Cosa che puntualmente accadde. Dall’articolo e dal video qui sopra linkato le
prove incontrovertibili che due sabati fa alla frontiera di Cúcuta sia stato
organizzata una messa in scena della quale Guaidó, Rubio e il presidente
colombiano Duque sono i primi responsabili.
E qui aiuti
umanitari e blackout convergono. Gli 80 neonati morti (presunti, speriamo) sono
vittime dell’inettitudine criminale chavista o della guerra asimmetrica
denunciata da Maduro? Gli aiuti bruciati da Guaidó in Colombia, per rafforzare
l’idea di una cieca intransigenza virtuale di Maduro, a chi vanno addebitati?
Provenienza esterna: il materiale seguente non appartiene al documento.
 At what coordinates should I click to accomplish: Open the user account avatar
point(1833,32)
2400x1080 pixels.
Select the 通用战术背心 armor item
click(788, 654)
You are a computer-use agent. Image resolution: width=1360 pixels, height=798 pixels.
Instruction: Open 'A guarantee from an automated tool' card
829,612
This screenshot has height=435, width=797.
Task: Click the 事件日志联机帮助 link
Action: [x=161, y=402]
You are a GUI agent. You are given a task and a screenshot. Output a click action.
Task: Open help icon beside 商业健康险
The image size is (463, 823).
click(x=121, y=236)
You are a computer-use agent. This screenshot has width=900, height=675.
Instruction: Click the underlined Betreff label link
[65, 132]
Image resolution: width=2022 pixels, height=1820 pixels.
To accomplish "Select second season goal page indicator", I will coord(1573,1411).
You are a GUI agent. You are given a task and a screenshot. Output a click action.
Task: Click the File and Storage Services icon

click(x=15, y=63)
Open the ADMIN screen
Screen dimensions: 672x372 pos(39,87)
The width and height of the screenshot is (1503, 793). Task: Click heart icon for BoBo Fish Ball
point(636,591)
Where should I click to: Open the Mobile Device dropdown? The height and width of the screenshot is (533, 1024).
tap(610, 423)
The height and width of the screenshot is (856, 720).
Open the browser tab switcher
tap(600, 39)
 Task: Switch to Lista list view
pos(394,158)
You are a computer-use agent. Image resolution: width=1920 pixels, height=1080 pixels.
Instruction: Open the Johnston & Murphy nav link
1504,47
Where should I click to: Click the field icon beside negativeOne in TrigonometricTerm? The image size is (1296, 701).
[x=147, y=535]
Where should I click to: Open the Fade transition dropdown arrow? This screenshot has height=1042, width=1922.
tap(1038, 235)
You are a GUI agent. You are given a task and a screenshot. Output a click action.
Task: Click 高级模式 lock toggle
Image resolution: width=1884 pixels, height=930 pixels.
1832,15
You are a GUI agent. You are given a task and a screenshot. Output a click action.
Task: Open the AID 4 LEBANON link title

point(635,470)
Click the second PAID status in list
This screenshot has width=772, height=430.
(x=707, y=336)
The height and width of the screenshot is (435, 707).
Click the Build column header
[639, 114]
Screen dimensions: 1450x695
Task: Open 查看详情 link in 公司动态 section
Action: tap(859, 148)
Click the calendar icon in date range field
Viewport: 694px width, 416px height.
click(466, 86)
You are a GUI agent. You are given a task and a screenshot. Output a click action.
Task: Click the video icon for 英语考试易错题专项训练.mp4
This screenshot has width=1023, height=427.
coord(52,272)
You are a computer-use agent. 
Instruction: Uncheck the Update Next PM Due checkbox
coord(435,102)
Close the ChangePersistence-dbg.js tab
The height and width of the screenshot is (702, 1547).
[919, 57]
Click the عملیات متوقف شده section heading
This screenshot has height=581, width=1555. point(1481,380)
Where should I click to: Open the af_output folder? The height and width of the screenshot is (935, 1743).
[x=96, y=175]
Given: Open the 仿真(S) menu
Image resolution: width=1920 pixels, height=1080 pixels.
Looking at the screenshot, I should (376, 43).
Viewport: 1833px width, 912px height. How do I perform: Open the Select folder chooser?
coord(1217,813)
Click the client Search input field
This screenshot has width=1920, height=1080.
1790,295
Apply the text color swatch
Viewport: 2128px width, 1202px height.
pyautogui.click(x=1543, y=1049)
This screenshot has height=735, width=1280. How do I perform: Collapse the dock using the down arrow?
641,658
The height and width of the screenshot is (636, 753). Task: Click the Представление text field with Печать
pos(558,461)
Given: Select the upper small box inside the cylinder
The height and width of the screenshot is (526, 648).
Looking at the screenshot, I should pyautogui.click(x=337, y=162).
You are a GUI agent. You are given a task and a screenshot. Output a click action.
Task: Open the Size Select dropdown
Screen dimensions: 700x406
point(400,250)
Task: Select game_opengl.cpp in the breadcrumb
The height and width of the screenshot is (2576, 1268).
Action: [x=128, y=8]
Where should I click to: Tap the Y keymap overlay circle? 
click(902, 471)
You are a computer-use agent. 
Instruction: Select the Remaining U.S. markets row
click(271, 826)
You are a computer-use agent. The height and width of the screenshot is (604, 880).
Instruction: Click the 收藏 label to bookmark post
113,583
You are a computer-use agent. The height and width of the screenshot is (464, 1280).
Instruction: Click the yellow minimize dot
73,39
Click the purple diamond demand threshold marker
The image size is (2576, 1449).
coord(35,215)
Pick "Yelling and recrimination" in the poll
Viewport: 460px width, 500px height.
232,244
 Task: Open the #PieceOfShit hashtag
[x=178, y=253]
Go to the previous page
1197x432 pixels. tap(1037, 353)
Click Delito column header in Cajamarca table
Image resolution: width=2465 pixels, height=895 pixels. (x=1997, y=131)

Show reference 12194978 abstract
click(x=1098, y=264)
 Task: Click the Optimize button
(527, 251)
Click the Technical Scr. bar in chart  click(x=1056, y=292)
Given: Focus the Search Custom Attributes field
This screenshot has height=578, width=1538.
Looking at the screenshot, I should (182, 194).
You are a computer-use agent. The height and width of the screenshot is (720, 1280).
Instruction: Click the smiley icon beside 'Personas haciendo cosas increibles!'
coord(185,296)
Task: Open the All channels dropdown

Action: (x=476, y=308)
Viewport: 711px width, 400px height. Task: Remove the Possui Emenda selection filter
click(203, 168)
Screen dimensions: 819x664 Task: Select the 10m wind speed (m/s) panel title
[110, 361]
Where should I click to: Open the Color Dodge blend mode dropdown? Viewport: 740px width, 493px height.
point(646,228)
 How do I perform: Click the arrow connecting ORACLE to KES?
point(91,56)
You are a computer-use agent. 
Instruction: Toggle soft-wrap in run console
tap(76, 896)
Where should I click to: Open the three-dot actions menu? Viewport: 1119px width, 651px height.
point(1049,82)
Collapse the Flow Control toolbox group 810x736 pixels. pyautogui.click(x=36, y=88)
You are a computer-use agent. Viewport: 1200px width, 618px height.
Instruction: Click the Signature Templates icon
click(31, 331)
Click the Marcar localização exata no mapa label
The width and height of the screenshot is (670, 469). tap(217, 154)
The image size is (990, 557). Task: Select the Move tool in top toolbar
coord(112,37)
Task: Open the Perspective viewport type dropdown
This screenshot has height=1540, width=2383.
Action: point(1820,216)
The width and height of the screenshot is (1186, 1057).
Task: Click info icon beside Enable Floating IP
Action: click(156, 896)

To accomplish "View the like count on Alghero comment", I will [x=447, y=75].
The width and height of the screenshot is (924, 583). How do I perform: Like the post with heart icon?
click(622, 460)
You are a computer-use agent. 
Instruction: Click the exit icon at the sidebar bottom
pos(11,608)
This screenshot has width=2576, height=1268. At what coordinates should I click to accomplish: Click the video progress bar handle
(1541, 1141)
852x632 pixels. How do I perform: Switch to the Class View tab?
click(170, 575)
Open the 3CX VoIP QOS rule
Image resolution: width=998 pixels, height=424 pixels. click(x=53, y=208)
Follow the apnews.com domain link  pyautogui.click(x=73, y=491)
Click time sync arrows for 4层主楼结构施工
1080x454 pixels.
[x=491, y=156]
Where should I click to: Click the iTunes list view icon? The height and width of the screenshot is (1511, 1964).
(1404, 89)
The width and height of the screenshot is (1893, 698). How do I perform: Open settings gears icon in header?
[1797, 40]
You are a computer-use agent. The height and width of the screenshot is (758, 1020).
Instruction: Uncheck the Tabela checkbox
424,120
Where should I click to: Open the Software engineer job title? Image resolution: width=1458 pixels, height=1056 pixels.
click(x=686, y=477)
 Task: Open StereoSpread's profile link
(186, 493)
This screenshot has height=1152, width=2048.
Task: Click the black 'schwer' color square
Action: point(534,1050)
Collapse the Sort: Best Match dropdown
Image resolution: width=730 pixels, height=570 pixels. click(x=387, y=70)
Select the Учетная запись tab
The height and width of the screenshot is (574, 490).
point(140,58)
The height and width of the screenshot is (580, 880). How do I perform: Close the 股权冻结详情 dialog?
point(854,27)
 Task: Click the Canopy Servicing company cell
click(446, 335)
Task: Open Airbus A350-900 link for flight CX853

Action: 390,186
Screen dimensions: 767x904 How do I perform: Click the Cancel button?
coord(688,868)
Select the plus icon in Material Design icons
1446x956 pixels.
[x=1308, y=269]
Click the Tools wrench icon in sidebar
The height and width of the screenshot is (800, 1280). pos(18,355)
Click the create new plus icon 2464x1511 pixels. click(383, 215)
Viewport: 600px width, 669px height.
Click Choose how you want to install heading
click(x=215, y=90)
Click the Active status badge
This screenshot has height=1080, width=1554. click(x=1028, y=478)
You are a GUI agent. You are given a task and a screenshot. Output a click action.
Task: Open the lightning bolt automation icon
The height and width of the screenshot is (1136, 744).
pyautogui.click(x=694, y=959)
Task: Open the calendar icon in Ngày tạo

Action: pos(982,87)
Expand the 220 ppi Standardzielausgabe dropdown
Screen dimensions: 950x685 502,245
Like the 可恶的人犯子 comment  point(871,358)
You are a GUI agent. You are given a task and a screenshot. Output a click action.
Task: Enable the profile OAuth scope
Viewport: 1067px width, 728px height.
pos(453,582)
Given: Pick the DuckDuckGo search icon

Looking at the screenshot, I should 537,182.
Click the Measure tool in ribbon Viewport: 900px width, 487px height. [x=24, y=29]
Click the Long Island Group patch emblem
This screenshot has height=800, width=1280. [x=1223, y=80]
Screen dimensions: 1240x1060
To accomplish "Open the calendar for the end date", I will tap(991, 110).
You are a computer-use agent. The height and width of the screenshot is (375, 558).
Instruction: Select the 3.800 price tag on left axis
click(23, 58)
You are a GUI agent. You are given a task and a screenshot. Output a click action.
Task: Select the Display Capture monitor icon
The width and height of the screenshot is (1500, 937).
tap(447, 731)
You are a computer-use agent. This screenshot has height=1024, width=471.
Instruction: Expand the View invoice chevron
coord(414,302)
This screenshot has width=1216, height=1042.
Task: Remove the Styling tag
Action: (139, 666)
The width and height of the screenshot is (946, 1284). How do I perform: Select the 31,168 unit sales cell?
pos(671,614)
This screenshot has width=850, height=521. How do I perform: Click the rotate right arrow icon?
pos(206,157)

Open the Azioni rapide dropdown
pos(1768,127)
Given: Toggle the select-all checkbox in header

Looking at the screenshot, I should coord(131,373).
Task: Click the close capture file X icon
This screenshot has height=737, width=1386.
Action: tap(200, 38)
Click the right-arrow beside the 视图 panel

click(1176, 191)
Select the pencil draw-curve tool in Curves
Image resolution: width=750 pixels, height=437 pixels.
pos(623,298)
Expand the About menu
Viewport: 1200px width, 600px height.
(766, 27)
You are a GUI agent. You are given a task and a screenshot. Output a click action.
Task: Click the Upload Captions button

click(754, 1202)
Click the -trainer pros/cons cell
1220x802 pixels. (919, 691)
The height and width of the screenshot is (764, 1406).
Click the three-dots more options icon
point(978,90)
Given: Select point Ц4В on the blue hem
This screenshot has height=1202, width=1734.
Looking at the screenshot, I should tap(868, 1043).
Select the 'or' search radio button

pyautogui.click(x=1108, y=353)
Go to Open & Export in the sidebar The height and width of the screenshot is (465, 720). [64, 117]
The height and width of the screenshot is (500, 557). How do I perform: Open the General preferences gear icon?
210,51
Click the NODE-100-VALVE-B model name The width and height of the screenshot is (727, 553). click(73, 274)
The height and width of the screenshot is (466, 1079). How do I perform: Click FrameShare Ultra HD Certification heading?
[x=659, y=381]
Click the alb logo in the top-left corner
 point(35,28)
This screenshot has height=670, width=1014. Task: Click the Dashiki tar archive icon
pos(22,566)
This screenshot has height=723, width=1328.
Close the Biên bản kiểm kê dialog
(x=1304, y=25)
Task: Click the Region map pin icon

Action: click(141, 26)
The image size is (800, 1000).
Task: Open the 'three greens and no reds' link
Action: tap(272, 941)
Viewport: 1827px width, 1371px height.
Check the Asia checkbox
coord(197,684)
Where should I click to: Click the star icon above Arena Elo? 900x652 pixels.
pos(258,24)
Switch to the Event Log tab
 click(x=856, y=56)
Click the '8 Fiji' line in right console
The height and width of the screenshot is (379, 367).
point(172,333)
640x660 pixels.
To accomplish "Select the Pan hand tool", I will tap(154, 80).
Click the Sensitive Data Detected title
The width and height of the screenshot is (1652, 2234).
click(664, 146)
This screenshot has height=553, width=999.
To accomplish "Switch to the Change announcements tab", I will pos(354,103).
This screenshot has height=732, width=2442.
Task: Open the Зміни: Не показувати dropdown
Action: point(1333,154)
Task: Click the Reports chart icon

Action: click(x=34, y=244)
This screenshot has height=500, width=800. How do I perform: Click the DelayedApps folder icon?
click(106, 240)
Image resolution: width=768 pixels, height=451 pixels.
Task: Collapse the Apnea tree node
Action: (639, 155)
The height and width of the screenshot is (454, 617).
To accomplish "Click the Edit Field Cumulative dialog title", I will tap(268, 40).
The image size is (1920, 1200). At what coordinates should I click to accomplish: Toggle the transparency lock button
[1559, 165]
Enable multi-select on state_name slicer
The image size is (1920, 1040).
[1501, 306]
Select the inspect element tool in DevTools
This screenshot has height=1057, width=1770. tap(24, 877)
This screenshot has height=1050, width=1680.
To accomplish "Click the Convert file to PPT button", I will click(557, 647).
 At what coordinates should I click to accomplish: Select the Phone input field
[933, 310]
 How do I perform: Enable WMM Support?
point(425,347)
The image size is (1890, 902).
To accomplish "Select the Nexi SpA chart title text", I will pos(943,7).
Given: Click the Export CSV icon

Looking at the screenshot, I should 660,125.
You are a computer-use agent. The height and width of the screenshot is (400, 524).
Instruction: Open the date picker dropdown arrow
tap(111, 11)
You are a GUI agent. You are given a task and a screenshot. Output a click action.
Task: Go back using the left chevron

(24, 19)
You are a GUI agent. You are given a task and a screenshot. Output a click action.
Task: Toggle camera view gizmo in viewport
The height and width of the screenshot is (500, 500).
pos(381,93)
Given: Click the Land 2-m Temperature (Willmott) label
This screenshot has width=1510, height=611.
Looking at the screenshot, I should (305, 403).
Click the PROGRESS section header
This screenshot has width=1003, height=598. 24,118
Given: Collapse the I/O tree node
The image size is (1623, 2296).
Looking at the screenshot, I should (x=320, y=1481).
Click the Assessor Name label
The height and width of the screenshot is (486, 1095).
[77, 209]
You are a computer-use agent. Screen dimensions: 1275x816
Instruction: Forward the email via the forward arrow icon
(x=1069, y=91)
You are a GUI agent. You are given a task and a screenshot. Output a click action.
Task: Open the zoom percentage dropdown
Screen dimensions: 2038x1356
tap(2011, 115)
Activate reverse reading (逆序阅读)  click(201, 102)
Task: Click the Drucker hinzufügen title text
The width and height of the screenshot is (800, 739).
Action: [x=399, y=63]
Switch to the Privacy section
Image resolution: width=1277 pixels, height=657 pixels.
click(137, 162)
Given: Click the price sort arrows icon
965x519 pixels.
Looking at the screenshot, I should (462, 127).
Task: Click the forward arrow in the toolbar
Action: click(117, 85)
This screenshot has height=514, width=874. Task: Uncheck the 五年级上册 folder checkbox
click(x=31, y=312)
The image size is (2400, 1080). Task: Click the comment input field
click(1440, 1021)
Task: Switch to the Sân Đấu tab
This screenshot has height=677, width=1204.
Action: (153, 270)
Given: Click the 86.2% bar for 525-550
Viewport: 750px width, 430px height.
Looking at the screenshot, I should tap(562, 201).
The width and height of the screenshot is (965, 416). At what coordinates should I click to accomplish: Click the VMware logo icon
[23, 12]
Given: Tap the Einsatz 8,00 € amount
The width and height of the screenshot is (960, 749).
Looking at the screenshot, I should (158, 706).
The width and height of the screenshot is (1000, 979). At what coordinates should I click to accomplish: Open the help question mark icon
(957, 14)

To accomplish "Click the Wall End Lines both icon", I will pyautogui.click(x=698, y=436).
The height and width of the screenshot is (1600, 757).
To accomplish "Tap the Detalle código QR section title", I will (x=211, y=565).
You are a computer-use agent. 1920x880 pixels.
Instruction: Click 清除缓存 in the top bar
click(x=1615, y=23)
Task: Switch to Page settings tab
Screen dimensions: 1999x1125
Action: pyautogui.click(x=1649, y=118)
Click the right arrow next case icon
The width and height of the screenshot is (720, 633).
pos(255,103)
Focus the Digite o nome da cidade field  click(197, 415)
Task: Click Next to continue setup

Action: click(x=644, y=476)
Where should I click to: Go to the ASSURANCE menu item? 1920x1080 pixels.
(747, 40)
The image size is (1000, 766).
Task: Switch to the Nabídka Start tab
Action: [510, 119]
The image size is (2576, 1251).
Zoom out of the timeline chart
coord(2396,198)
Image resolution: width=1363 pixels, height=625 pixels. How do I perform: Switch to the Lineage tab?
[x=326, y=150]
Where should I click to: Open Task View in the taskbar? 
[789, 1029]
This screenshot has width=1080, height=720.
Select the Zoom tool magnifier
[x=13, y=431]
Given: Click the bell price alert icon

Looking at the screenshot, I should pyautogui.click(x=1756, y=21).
Il fatto che gli stessi benefattori li abbiano distrutti, non avvalora la tesi
di Maduro che fossero un cavallo di Troia? La retorica degli aiuti umanitari
(solo in Venezuela, mai ad Haiti, in Honduras o in altri pezzi del Continente
almeno altrettanto dolenti) come si concilia con il blackout umanitario e
quegli 80 bambini che ci dicono morti come danno collaterale?